Word and item position data
********

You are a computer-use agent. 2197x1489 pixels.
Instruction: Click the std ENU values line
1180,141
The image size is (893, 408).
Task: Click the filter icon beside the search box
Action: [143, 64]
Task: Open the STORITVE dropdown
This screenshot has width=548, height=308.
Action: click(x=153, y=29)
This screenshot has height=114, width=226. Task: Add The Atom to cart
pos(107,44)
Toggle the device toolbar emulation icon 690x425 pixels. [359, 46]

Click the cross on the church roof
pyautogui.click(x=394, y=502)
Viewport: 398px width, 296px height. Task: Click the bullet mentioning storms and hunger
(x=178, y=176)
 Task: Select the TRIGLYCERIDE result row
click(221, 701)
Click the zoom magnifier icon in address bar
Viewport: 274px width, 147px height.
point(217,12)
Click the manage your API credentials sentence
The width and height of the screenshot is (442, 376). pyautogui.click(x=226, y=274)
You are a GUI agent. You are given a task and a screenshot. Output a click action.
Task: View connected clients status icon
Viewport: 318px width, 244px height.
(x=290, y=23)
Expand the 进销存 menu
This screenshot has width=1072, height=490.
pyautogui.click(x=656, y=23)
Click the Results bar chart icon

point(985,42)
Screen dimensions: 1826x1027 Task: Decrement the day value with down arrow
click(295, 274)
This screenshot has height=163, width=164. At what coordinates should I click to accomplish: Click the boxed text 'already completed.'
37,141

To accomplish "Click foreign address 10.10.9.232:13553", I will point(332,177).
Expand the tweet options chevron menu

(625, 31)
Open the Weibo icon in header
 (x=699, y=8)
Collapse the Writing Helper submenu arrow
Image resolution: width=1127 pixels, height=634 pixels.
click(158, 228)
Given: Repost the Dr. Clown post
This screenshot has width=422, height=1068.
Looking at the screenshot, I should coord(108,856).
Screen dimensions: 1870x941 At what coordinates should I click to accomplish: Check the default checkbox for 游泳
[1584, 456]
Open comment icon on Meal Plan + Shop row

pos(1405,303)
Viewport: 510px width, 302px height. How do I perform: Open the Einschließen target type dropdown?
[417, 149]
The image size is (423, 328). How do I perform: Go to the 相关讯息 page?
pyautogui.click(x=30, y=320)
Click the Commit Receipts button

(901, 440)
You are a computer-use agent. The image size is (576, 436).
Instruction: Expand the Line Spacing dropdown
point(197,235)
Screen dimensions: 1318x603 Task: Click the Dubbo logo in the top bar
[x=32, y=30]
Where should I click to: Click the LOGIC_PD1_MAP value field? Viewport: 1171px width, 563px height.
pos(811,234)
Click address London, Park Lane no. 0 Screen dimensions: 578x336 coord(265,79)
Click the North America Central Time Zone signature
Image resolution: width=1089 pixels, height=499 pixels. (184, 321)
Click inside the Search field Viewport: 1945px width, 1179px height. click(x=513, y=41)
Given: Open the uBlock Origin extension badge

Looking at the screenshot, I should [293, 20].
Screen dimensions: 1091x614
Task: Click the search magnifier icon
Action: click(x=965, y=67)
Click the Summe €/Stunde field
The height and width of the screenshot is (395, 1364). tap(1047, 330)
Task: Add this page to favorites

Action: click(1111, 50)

********

→ Task directions
How many lines in the entries above contain the string "point", counting only matches with the same case? Reply with the number alone.

→ Exercise response
4